Here’s the thing – whatever the clichés are about not being able to outrun the past – they are true for those of us that try to run forward while always having our necks craned back. Don’t get me wrong – this is a self-inflicted pain that is like a drug where one must keep upping the dosage to get some sort of buzz anymore after years of abuse. “Could have beens” and “should haves” will gnaw at a soul like a rat on a 3 day old doughnut. Also, to quote a quote – “Nostalgia is denial – denial of the painful present… the name for this denial is golden age thinking – the erroneous notion that a different time period is better than the one ones living in – it’s a flaw in the romantic imagination of those people who find it difficult to cope with the present.” – Take it easy on me, won’t you?
you are not ever “done” with anything as much is it may not be “done” with you
And so finally we arrive at Cold Cave. Let me just get out of the way now that I love every piece of music outputted from the hard drive – from the earlier “noise” days down to the more minimal but still hook-forward approach today of just Wes and Amy. But…but for this piece we have to focus on the sophomore LP “Cherish the Light Years.” As I mentioned above, at times I had thought I was older…wiser…had moved on from the trappings of the past only to find myself stumbling across on old diary or shoebox full of pictures…and that is when the realization hits you that you are not ever “done” with anything as much is it may not be “done” with you. And so when the LP came out – it was as if a letter from the past that I had shoved down into a dirty beer bottle and mercifully threw out to sea only to find it somehow, someway get washed up to the seaweed ridden shore years later. I remember every word I wrote without even reading it.
Every lyric buried within called out like a voice from behind me. Finally, someone else “got it.” Some wax poetic about the “good old days” or “how it was when we were young,” but few truly exist in their heads in those times. Wake up every morning and feel that past in the bed next to them. When you walk to a coffee shop and see every former haunt as a reason to dwell on “swings-and-misses” over the past decade. Hearing the name of someone casually mentioned in conversation leads to thinking about times where you decided to bleed from biting your tongue instead of unleashing the tidal wave of spit from the words that could come flowing out. Low-and-behold, interviews with Wes at the time mimicked exactly my feelings. He spoke of the writing/creation process for the album – how he needed to binge and purge on the past. He traveled back to key places and towns and would walk around to feel it and exist in it again. Old flames go out if you stop stoking the fire – so don’t stop.
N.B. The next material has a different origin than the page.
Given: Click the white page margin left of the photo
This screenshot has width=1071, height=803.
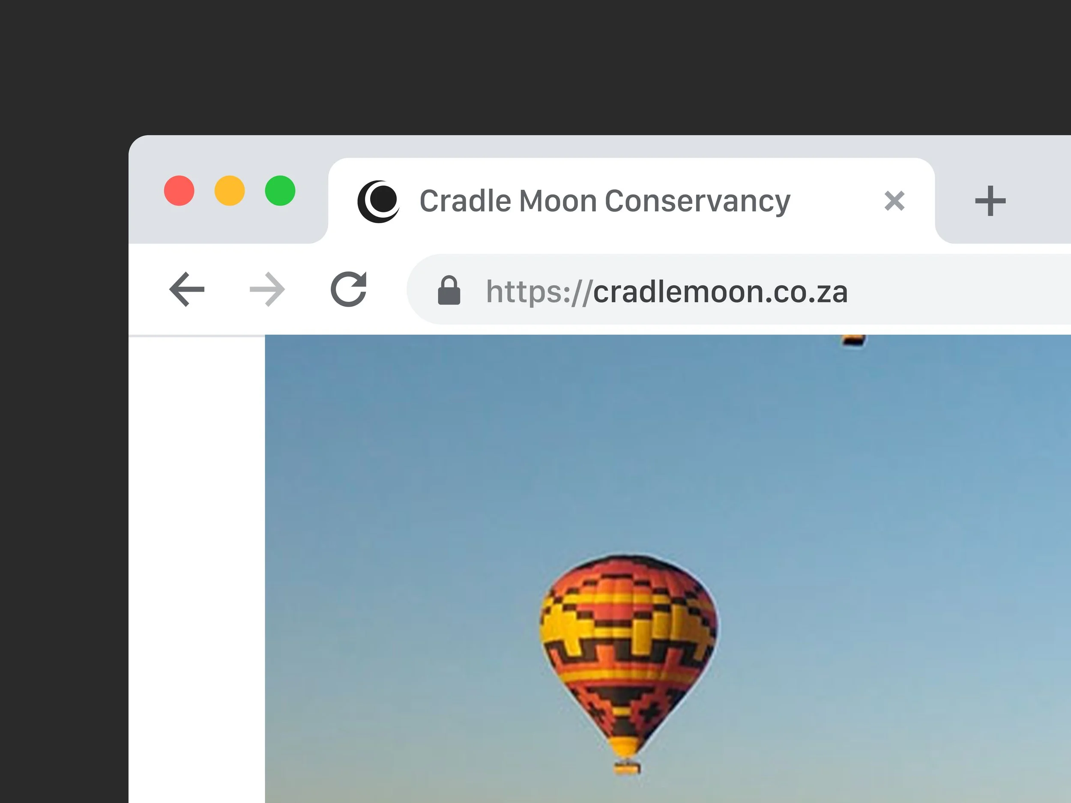Looking at the screenshot, I should (197, 569).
On more than one occasion I have done similar rituals – it stems from a phone call from a friend telling me that “so-and-so” had their life flipped upside down and I feel the need to go backwards and dream about how it could have been so different for them, me, us…the world. It accelerates as friends and I share 2 ounce drinks and start telling stories that the other forgot. It gets worse when I put on an album like “…the Light Years” and take the long way home.
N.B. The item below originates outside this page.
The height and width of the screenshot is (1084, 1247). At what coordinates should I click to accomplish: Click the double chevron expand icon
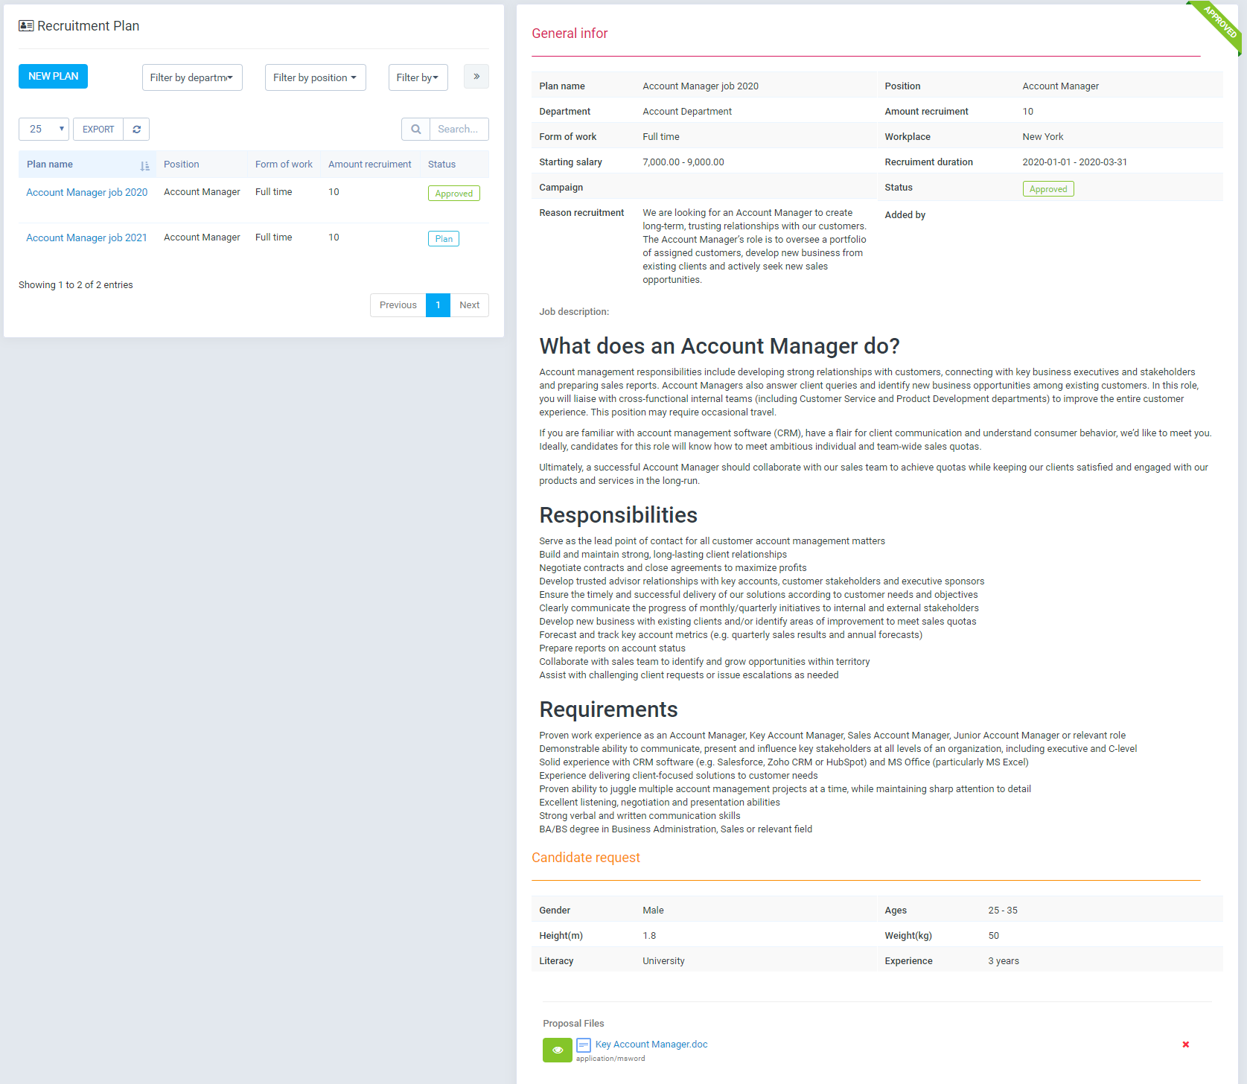[x=476, y=77]
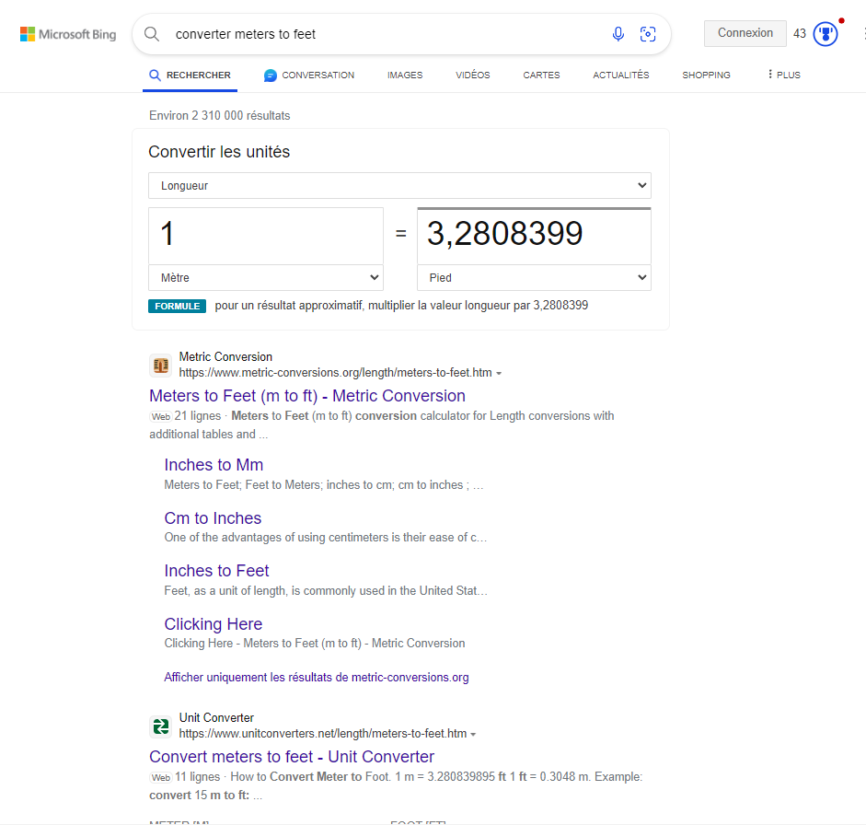
Task: Click the Unit Converter site favicon
Action: pos(161,726)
Art imitates life and these days Wes has mentioned in interviews that his affinity for this album has waned. Oddly enough, a reason mentioned is that people involved with the creation have moved out of his life and thus the work itself appears flawed in his view. Sounds like the past itself. People come and go, memories get re-worked in our own heads, for better or worse, and we are left trying to figure out how we could have done it better. I doubt that process ever truly stops.
“I know I’m buried somewhere down there in the catacombs of your mind, dig deeper and you’ll find…”
“Remember how you moved and I never heard from you again? Sometimes I do pretend…You said that one day you’d come back for me, and that is the only reason why I’m still a part of this dreadful scenery…”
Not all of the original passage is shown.